*WORK REQUEST*
For the entries presented below, indicate the number of lines that include the word "using", adding nothing else.

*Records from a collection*
_ _ _ _
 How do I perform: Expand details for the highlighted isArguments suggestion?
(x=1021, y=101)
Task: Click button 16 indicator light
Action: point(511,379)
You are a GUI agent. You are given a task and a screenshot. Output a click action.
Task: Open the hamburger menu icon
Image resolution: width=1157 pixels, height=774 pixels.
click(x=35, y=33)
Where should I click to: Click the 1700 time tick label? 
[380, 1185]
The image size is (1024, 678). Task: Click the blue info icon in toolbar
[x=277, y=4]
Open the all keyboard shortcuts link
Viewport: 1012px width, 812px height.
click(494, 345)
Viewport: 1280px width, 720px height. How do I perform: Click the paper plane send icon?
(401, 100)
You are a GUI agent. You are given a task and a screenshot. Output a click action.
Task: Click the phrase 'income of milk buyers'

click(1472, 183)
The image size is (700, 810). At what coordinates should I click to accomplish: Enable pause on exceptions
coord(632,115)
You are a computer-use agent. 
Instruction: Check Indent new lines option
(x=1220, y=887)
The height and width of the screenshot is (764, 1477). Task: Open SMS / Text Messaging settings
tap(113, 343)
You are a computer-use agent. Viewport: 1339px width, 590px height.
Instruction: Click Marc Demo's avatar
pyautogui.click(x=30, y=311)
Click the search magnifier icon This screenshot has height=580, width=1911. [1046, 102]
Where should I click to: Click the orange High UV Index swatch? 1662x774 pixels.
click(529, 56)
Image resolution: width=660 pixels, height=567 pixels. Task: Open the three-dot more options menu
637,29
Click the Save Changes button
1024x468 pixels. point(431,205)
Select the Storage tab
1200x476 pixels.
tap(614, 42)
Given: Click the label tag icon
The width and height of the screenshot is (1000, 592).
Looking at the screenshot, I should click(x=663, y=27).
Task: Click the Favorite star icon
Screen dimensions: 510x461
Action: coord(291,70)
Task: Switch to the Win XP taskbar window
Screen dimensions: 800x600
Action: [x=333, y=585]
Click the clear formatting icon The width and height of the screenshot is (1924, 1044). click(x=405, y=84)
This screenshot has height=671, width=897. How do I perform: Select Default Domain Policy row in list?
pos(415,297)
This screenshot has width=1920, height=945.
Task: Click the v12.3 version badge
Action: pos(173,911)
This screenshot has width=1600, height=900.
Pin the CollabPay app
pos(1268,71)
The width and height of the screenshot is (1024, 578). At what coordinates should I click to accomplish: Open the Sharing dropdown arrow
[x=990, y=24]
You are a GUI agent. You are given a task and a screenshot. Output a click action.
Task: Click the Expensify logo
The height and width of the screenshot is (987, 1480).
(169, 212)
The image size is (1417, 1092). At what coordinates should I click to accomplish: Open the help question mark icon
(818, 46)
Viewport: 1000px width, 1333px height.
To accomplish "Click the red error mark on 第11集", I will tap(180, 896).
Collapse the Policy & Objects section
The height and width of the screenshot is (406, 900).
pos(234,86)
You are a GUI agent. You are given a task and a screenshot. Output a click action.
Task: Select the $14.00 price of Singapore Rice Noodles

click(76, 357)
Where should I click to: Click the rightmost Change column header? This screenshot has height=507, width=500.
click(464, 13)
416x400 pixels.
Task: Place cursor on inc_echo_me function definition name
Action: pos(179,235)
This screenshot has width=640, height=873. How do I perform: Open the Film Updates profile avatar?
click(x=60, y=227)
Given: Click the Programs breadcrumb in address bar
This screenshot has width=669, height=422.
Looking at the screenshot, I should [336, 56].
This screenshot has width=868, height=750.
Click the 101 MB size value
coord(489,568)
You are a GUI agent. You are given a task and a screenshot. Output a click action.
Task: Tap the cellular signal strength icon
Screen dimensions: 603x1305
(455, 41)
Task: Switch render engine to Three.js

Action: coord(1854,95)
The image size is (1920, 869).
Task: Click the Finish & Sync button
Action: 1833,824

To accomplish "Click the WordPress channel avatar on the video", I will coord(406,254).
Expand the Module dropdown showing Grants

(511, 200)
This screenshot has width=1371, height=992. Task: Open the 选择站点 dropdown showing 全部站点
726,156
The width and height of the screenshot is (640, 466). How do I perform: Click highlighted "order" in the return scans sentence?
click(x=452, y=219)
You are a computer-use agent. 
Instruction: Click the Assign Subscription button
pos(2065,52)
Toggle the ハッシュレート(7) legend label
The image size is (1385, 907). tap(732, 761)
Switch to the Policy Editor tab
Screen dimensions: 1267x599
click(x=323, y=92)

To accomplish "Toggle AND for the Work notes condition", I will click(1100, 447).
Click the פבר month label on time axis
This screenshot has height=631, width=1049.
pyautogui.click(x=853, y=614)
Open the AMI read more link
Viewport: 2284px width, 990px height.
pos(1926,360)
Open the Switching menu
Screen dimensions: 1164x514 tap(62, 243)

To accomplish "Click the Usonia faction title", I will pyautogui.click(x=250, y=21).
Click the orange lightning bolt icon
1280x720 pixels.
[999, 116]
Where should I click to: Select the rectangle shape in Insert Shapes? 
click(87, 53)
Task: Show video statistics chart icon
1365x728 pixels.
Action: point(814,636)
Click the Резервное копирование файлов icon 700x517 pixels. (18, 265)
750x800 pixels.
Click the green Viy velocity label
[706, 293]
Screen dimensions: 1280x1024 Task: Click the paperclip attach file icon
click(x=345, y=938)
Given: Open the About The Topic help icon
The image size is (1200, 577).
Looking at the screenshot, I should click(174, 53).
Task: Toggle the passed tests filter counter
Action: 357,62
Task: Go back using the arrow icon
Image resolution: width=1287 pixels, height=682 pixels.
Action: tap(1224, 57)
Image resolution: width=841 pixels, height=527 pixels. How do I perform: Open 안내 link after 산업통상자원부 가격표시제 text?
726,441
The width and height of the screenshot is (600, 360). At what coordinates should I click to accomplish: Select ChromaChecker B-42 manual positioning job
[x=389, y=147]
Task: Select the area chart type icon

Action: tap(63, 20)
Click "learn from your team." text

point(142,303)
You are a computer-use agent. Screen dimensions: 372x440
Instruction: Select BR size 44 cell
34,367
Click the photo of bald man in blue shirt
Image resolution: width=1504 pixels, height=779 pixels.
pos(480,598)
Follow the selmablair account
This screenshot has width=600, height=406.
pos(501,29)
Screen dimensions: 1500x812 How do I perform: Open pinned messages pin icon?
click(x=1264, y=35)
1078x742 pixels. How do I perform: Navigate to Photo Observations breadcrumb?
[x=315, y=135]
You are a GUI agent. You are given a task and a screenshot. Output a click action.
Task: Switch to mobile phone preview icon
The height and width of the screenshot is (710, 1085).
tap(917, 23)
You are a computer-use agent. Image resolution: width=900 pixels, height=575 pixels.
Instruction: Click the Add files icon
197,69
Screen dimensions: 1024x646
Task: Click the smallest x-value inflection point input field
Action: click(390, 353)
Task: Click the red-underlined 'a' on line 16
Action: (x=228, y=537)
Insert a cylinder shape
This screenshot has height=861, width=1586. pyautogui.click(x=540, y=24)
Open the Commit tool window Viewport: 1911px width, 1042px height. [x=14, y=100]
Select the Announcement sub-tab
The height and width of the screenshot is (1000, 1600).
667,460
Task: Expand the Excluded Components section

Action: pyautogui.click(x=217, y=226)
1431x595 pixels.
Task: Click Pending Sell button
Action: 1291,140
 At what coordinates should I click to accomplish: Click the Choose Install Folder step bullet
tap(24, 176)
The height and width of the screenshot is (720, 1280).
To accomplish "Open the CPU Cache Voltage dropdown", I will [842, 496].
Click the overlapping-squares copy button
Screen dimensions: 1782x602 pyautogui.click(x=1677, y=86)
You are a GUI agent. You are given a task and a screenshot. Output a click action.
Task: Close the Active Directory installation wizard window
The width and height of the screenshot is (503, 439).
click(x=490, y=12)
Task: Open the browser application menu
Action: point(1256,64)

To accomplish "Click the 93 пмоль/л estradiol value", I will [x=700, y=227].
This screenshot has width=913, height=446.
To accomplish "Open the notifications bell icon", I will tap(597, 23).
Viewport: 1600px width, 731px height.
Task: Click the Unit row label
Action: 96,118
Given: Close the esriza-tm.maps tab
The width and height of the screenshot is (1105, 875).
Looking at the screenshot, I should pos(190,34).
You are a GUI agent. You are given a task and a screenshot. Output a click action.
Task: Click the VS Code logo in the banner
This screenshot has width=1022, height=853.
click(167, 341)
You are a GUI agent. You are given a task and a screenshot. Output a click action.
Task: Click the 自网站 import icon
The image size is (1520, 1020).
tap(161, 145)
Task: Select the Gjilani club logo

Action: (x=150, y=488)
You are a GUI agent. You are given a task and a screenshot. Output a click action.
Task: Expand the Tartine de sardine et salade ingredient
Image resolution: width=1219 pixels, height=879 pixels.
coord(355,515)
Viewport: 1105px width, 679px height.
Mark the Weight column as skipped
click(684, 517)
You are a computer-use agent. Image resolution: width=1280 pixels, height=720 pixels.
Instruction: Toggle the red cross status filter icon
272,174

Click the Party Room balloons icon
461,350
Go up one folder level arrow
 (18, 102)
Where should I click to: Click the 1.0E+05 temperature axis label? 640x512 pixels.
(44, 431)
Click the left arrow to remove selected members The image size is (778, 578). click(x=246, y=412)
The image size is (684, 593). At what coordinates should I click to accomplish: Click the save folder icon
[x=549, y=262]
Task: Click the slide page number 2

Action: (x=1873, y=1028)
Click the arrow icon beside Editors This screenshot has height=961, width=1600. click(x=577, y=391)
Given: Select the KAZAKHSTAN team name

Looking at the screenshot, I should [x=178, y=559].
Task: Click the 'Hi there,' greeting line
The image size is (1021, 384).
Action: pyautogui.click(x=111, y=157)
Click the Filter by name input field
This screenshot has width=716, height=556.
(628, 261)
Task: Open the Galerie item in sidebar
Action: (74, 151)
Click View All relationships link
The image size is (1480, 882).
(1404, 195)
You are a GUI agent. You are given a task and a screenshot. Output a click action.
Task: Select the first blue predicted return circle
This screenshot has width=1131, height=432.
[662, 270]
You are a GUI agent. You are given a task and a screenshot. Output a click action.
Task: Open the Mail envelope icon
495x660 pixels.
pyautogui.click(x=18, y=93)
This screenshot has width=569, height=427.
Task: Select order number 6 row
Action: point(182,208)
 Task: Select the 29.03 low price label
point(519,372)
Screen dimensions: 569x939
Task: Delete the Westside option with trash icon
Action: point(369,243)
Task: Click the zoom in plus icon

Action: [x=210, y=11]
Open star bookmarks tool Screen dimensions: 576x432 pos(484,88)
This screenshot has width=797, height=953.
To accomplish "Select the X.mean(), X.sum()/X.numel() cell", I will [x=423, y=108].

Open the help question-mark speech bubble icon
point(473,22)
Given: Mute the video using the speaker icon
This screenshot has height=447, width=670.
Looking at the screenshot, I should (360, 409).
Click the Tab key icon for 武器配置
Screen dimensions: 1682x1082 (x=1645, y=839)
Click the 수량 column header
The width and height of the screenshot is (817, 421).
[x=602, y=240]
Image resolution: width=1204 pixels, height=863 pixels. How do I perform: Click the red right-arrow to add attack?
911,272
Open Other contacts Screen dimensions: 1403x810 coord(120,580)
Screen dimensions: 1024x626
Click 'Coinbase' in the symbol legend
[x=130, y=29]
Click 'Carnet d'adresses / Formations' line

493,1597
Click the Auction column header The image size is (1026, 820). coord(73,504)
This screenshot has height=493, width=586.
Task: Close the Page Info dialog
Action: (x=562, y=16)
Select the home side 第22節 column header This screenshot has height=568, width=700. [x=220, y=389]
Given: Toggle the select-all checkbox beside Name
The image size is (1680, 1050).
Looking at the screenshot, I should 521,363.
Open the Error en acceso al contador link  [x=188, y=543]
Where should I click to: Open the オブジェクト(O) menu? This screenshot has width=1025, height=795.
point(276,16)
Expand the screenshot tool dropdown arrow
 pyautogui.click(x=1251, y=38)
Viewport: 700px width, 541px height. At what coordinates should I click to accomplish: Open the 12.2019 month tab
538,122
_ _ _ _
*OUTPUT FOR THIS TASK*
2